WHAT YOU WILL DO — In the entries below, find the line with "Instruction: Click info" and the line with "The height and width of the screenshot is (729, 946).". Print those two and everything between them exactly, and nothing else.

MATERIAL PROVIDED Block Start

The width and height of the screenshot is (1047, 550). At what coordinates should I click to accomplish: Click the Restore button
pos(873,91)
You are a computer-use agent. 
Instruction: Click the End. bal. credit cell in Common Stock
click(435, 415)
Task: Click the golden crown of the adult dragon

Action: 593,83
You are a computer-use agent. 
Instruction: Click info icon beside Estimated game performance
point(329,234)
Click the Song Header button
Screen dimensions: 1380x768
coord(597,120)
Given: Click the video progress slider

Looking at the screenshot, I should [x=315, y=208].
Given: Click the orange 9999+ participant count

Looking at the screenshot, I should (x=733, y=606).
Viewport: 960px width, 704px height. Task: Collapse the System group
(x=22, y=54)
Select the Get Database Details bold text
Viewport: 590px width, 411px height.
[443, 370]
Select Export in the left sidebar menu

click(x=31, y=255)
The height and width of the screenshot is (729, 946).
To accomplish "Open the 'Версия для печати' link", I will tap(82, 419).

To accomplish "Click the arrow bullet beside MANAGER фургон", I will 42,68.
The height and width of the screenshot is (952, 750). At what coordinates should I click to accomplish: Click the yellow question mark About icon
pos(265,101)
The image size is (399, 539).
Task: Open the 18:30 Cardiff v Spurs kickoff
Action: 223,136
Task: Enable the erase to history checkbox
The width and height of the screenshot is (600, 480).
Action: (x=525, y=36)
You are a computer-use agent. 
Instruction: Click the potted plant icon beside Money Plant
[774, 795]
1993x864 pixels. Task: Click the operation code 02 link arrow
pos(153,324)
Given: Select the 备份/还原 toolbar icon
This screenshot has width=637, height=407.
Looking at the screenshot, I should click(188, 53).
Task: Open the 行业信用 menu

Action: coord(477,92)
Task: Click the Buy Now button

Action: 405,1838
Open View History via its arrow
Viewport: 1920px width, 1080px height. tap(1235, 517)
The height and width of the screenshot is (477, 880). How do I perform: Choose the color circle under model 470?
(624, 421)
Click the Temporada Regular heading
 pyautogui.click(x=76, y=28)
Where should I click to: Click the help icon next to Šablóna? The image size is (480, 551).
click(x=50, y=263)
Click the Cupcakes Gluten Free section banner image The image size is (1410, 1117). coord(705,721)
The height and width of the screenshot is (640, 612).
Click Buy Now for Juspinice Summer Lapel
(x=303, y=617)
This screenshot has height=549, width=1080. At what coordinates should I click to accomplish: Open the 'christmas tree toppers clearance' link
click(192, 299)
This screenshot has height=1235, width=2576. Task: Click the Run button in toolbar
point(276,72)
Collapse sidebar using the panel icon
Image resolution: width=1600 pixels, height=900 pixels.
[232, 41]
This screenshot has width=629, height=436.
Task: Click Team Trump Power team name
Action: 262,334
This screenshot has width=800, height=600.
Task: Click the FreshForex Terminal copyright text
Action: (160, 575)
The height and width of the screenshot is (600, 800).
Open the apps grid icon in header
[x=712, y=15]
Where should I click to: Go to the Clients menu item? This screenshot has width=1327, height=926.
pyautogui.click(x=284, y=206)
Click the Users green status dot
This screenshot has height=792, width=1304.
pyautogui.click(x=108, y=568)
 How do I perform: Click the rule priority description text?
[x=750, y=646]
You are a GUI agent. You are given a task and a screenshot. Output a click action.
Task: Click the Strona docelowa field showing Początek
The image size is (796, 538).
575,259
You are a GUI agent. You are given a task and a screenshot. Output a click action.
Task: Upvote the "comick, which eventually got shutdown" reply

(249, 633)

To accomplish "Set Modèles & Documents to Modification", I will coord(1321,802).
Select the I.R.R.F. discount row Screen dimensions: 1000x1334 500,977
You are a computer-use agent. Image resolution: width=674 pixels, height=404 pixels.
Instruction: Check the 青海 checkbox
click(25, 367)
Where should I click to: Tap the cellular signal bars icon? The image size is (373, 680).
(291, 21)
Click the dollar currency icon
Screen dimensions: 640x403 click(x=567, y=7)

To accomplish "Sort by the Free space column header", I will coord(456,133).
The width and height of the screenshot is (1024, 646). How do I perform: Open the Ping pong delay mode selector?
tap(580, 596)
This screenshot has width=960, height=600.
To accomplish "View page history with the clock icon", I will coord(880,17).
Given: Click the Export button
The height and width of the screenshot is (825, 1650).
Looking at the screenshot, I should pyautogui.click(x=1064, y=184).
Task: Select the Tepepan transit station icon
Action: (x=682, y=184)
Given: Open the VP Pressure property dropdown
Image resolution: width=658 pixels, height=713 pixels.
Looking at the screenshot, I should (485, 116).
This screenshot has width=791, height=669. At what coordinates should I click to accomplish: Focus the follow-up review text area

MATERIAL PROVIDED Block End

SOLVED EXERCISE —
Instruction: Click info icon beside Estimated game performance
point(329,234)
Click the Song Header button
Screen dimensions: 1380x768
coord(597,120)
Given: Click the video progress slider

Looking at the screenshot, I should [x=315, y=208].
Given: Click the orange 9999+ participant count

Looking at the screenshot, I should (x=733, y=606).
Viewport: 960px width, 704px height. Task: Collapse the System group
(x=22, y=54)
Select the Get Database Details bold text
Viewport: 590px width, 411px height.
[443, 370]
Select Export in the left sidebar menu

click(x=31, y=255)
The height and width of the screenshot is (729, 946).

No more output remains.